Meteorological Instrument Performance Characteristics

Dynamic Response » Response to Specific Input Functions » Consequences for Making Measurements at High Frequency

If good time response is needed for a particular measurement, much attention must be devoted to minimizing the effects of time lags and phase shifts. Time lags introduced by delays in signal lines and instrument components are often difficult to minimize. Another concern when sampling time-series measurements is choosing an appropriate sample rate. If a system samples at a frequency f, it is not possible to detect sine-wave components with a frequency faster than f/2, called the Nyquist frequency.

A graph showing aliasing of an f=0.9 sine wave by an f=0.1 sine wave by sampling at a period of T=1.0.

The black circles on the figure indicate the frequency of sampling, f. The signal (red line) is varying at a faster rate and can’t be fully captured. Image from Creative Commons.

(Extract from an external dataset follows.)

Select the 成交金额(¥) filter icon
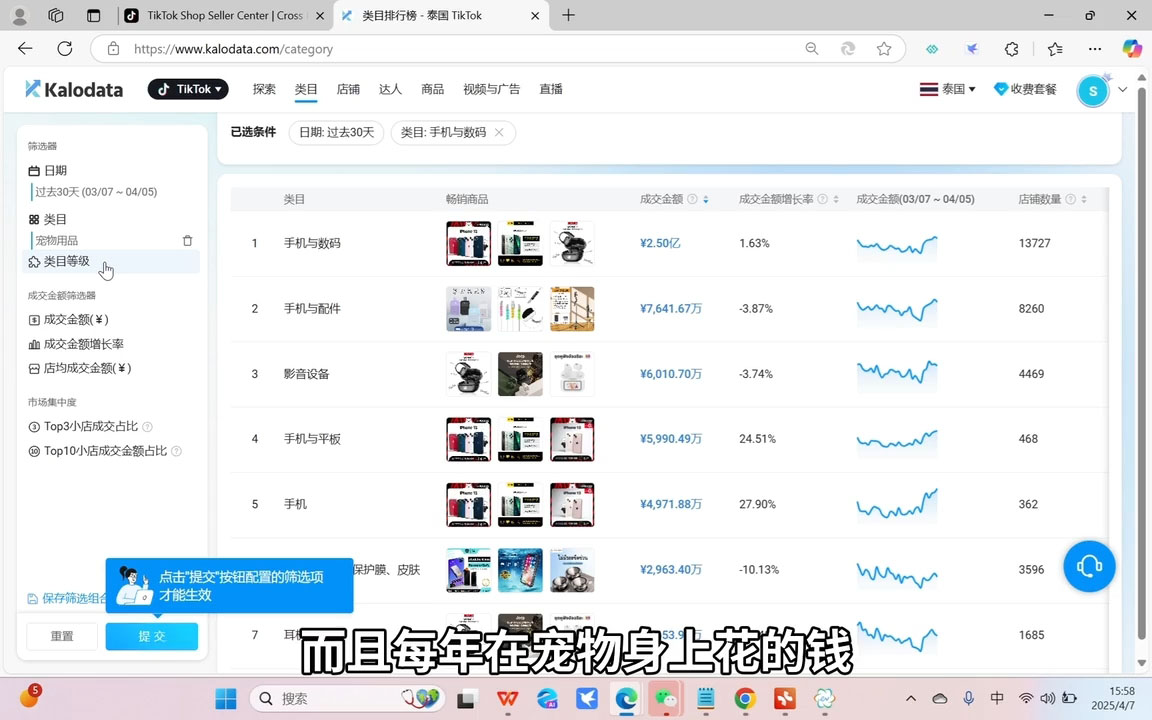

Furthermore, higher-frequency components can be “aliased” to appear as contaminating contributions at lower resolved frequencies. To avoid this contamination, it is best to remove components above the Nyquist frequency by filtering (using filters with better cutoff characteristics than the dynamic systems illustrated in this lesson). General guidance is to sample fast enough to give a Nyquist frequency significantly above the highest frequency of interest and then filter at or below the sample frequency to eliminate higher-frequency components that might influence the resolved frequency range. Study of the frequency content of signals often is done using spectral analysis, either with appropriate equipment or numerically. This topic is beyond the scope of this lesson, but in some studies it can be crucial to understanding the spectral content of measurements.